**Text excerpt**
Dave Broder: A reporter at heart

By Ruth Marcus

When Fred Hiatt, the editor of the Washington Post editorial page, offered me the chance to write a weekly column, the first person I turned to for advice was Dave Broder.

I headed to Dave's glassed-in cubicle in the midst of the newsroom. Back in the days when I used to lead tours of The Post for my kids' pre-school classes, this site was always the biggest hit with the moms -- not because Broder was such a journalistic mega-star, which he was, but because the office was so astonishingly, dangerously piled with books and papers it cried out for "clean-up time."

As always, sitting amid the chaos, Dave had a minute. As always, Dave demurred at the thought that he had any wisdom to offer. As always, he did. "I can't tell you how to write a column but I can tell you what works for me," he said. First, he said, you can only have one big thought per 750-word column. Second, he said, he couldn't simply sit in his office and conjure up Big Thoughts. He had to go out and report.

**Information shown**
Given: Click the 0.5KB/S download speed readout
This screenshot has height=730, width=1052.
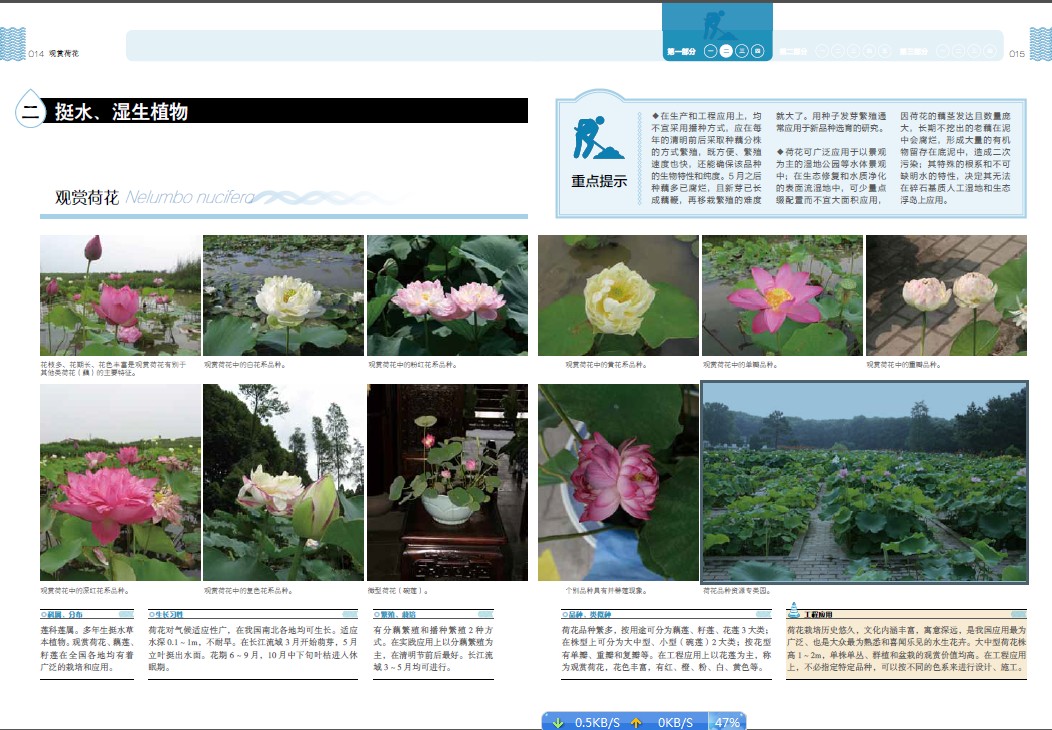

**Directions**
1. In the piece about Dave Broder, how many big thoughts did he say a 750-word column can hold?
2. Please summarize the piece about Dave Broder in two sentences.
The data has no connection to the piece about Dave Broder.

**Responses per task**
1. Only one.

2. When Fred Hiatt offered Ruth Marcus a weekly column, the first person Marcus went to for advice was Dave Broder, whose glassed-in newsroom cubicle was dangerously piled with books and papers. Broder said a 750-word column can hold only one big thought and that, instead of conjuring up big thoughts in his office, he had to go out and report.